[Document extract]
- - - - - - -

The light transmission through the panels is controlled through
varying the strength of the electric fields applied to both ends of
the two panels, thereby displaying the desired images.
[0006] The display device usually represents original images on the
screen by way of the RGB color space intrinsic thereto. That is,
when the color space is expressed by way of a plurality of gray
levels, gamma correction is made by way of a luminance curve
corresponding to each gray level, that is, by way of a gamma curve.
A color correction is additionally made, thereby recovering the
original images. However, as the RGB color space is mostly
device-dependent, the designer of the display device as well as the
user thereof should consider the image profile intrinsic to the
device when the original images are represented. This is a
considerable burden to them. As the kind and the characteristic of
the display device are diversified in various manners, it is needed
to make a definition of a standard color space for the display
device. In this connection, a sRGB color space being the unit
standard RGB color space as the average concept of the RGB monitors
was proposed on November, 1996 by the HP Company and the MS
Company. Since then, the sRGB color space has been accepted as a
standard color space on Internet.
[0007] A need is made to realize such a sRGB color space with the
LCD.
[0008] Three requirements should be fulfilled to realize the sRGB
color space with the LCD. First, the display luminance level with
respect to the a predetermined input gray level should be
established to be 80 cd/m.sup.2. Second, the gamma curve expressing
the luminance characteristic of the input gray level should agree
to the gamma 2.2 curve. Third, the display model offset with
respect to the RGB colors should be established to be zero.
[0009] It is required for the LCD to realize such a sRGB color
space.
SUMMARY OF THE INVENTION
[0010] It is a motivation of the present invention to provide a
liquid crystal display which realizes a sRGB color space, and a
driving method thereof.
[0011] A liquid crystal display includes: a signal controller
including a gamma converter outputting output image data have gamma
characteristic adapted to a gamma 2.2 curve based on input image
data with a bit number smaller than the output image data, a color
correction unit including color coefficients for performing color
correction on the image data from the gamma converter, and a
dithering and FRC processor reducing a bit number of the image data
from the color correction unit by taking upper bits of the image
data and controlling position and frequency of the upper bits of
the image data; a voltage generator generating a plurality of gray
voltages by dividing a predetermined voltage lower than a supply
voltage such that a predetermined one of the gray voltages gives a
luminance of about 80 cd/m.sup.2; a data driver selecting the gray
voltages from the voltage generator and outputting gray voltages
corresponding to the image data from the signal controller; and an
inverter controlling a lamp to emit a luminance higher than 80
cd/m.sup.2.
[0012] The liquid crystal display further includes an inverter
controlling a lamp such that the lamp emits light with a luminance
of 80 cd/m.sup.2 or more.

- - - - - - -

[Data lines]

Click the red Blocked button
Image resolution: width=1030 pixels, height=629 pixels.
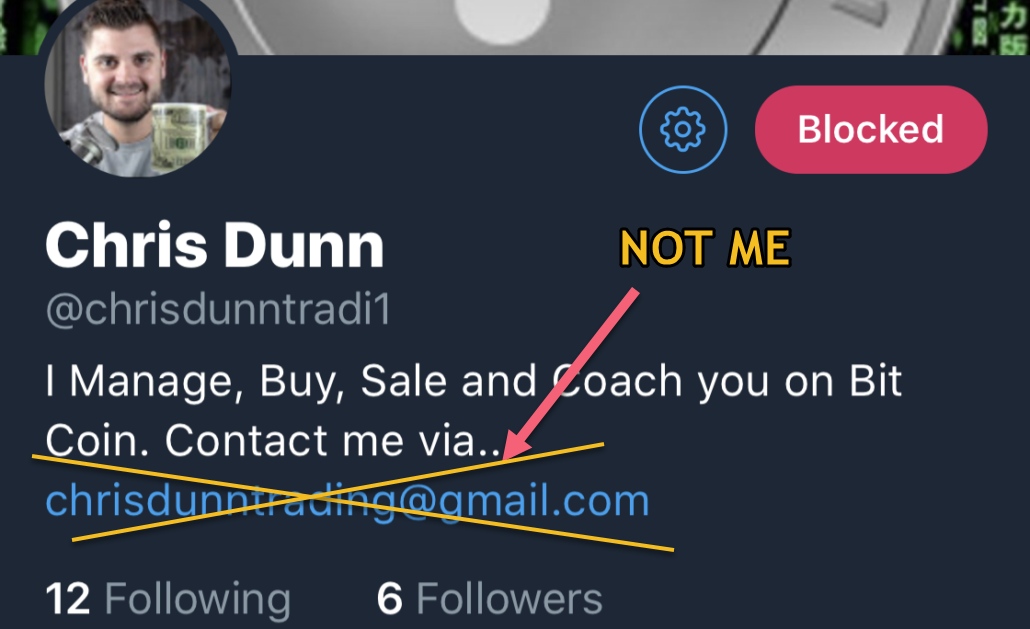[871, 129]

- - - - - - -

[Exercise 1]
For the sRGB display text, decide whether each statement agrees with it: (a) the sRGB color space was proposed in November 1996 by the HP Company and the MS Company; (b) the gamma curve for the sRGB color space should agree to a gamma 2.4 curve; (c) the RGB color space is mostly device-independent. Answer yes or no for each, quoting the words of the text that decide it.
[Exercise 2]
Write out the part of the sRGB display text from "[0008] Three requirements" up to and including "driving method thereof.".

[Written reply 1]
(a) Yes: "was proposed on November, 1996 by the HP Company and the MS Company"
(b) No: "should agree to the gamma 2.2 curve"
(c) No: "the RGB color space is mostly device-dependent"

[Written reply 2]
[0008] Three requirements should be fulfilled to realize the sRGB
color space with the LCD. First, the display luminance level with
respect to the a predetermined input gray level should be
established to be 80 cd/m.sup.2. Second, the gamma curve expressing
the luminance characteristic of the input gray level should agree
to the gamma 2.2 curve. Third, the display model offset with
respect to the RGB colors should be established to be zero.
[0009] It is required for the LCD to realize such a sRGB color
space.
SUMMARY OF THE INVENTION
[0010] It is a motivation of the present invention to provide a
liquid crystal display which realizes a sRGB color space, and a
driving method thereof.